→ **Exercise brief**
Start the output with the opening line of the listing below and continue, reproducing each line exactly, up to and including the line that contains "Neuquén (447, 1597)".

→ **Dataset content**
== == ==
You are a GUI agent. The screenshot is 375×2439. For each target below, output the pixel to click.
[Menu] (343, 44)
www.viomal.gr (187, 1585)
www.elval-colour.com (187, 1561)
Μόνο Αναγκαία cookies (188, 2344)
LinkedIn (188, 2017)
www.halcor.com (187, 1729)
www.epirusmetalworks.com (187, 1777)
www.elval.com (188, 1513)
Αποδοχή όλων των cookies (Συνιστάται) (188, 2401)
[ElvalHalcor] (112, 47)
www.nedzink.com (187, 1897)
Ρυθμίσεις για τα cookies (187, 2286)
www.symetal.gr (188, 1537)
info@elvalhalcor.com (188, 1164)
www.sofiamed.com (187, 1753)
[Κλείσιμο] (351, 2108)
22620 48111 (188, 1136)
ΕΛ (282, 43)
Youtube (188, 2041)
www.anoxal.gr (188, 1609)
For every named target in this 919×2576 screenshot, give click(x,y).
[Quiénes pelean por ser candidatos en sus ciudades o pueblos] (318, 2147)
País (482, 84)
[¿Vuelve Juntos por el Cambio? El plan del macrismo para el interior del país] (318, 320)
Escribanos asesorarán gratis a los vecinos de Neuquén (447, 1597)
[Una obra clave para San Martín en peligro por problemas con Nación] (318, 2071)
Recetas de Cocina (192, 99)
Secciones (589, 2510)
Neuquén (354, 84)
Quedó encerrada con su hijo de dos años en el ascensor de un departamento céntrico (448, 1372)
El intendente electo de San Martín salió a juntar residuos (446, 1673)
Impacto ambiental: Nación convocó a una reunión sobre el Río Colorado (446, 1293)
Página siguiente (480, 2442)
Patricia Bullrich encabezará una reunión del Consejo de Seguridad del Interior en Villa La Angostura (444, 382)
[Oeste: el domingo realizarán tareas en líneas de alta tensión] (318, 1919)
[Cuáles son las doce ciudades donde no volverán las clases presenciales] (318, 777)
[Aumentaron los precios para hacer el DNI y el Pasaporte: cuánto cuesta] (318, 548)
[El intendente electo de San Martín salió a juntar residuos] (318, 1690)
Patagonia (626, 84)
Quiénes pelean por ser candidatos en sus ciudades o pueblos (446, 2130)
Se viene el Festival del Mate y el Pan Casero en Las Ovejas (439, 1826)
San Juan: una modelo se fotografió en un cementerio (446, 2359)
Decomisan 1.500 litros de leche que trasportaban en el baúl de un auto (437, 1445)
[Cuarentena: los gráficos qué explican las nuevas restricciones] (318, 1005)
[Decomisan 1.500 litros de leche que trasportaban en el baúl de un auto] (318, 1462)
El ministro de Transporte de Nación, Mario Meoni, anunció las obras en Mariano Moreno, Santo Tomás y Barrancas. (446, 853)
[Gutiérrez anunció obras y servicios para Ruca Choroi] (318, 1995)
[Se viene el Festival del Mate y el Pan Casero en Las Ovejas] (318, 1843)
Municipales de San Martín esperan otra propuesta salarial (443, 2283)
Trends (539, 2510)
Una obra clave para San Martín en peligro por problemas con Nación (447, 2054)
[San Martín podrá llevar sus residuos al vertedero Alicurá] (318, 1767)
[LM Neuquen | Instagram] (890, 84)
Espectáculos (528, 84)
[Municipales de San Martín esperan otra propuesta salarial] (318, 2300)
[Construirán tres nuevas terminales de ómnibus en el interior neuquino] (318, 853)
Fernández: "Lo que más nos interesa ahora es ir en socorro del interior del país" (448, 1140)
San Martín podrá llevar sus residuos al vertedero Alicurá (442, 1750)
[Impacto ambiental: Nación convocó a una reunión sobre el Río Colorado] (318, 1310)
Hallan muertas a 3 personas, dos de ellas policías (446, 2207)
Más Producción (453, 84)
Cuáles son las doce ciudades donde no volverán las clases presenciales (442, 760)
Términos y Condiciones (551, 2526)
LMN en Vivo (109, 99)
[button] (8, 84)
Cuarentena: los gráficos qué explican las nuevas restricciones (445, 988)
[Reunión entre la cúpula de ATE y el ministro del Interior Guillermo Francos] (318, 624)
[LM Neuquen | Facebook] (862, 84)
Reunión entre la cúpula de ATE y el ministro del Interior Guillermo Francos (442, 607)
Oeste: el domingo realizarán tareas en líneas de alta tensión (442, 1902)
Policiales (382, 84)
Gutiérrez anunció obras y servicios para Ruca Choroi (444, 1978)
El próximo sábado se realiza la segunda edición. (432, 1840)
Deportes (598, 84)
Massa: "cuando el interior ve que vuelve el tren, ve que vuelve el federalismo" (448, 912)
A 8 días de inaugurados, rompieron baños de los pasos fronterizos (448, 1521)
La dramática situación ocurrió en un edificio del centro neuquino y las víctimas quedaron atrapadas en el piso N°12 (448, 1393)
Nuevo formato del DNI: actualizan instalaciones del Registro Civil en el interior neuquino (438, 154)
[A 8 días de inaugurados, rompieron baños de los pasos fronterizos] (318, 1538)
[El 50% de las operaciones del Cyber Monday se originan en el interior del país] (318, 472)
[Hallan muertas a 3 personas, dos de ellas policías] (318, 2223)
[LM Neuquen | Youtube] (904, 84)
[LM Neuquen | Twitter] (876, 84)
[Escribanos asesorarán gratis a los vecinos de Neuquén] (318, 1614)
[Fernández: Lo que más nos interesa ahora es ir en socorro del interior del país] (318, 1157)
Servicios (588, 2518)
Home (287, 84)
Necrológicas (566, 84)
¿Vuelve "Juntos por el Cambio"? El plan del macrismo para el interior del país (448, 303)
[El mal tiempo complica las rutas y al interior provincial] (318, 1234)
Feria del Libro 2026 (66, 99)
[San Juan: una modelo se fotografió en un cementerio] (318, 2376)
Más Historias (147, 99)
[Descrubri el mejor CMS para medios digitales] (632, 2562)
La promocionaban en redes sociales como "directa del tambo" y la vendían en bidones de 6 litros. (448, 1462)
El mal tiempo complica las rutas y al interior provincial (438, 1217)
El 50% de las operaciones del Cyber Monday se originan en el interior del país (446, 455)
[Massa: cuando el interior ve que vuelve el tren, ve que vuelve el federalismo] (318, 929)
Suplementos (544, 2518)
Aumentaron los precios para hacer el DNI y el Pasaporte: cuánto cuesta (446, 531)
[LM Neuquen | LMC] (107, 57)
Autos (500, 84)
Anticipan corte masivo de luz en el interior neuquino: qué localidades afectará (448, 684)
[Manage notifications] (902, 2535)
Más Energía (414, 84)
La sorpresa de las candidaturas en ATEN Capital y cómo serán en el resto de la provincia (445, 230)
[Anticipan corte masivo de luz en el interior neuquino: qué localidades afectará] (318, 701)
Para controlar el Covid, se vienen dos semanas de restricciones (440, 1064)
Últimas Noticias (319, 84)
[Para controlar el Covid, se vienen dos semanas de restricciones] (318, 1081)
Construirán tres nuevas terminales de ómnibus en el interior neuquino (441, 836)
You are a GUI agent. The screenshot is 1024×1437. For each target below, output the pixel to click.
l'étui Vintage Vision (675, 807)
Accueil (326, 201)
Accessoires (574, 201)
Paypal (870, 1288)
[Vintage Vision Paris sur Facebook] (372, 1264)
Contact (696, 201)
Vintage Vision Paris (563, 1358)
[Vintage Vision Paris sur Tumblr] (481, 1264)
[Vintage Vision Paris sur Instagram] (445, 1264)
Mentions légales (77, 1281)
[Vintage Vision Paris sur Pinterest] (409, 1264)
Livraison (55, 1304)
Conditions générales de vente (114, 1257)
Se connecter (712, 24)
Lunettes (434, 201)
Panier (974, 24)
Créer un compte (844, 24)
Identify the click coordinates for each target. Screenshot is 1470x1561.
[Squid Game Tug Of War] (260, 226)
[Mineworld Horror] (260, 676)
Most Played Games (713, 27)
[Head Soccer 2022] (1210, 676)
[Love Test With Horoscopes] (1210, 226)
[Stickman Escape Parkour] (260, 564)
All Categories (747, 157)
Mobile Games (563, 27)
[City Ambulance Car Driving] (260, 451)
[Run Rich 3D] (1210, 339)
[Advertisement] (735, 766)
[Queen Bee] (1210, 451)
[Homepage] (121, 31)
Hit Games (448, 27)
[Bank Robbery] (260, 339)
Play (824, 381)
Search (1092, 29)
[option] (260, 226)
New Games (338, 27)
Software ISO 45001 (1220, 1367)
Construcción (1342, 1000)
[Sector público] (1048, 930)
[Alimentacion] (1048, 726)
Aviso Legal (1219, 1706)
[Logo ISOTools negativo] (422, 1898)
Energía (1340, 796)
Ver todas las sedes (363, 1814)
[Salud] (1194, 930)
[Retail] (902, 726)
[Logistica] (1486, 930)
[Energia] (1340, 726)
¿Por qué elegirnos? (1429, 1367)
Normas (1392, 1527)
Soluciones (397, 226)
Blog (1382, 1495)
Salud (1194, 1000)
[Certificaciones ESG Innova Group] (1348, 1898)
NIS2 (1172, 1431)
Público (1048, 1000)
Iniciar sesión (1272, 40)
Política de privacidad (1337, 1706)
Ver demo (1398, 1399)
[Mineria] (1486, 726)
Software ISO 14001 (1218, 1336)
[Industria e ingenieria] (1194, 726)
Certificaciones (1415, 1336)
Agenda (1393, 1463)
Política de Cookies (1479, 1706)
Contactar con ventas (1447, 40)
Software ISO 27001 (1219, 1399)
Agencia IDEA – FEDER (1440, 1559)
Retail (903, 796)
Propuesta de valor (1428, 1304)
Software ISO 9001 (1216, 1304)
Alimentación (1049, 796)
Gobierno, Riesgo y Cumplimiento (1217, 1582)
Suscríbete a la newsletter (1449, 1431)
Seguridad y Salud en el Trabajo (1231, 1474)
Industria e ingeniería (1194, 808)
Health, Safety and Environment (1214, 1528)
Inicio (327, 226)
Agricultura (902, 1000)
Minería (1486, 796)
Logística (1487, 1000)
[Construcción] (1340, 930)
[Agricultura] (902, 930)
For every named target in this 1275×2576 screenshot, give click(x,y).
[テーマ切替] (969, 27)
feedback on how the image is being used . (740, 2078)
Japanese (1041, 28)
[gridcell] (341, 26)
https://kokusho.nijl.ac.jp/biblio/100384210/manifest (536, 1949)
== == ==
→ **Reply**
You are a GUI agent. The screenshot is 375×2439. For each target below, output the pixel to click.
[Menu] (343, 44)
www.viomal.gr (187, 1585)
www.elval-colour.com (187, 1561)
Μόνο Αναγκαία cookies (188, 2344)
LinkedIn (188, 2017)
www.halcor.com (187, 1729)
www.epirusmetalworks.com (187, 1777)
www.elval.com (188, 1513)
Αποδοχή όλων των cookies (Συνιστάται) (188, 2401)
[ElvalHalcor] (112, 47)
www.nedzink.com (187, 1897)
Ρυθμίσεις για τα cookies (187, 2286)
www.symetal.gr (188, 1537)
info@elvalhalcor.com (188, 1164)
www.sofiamed.com (187, 1753)
[Κλείσιμο] (351, 2108)
22620 48111 (188, 1136)
ΕΛ (282, 43)
Youtube (188, 2041)
www.anoxal.gr (188, 1609)
For every named target in this 919×2576 screenshot, give click(x,y).
[Quiénes pelean por ser candidatos en sus ciudades o pueblos] (318, 2147)
País (482, 84)
[¿Vuelve Juntos por el Cambio? El plan del macrismo para el interior del país] (318, 320)
Escribanos asesorarán gratis a los vecinos de Neuquén (447, 1597)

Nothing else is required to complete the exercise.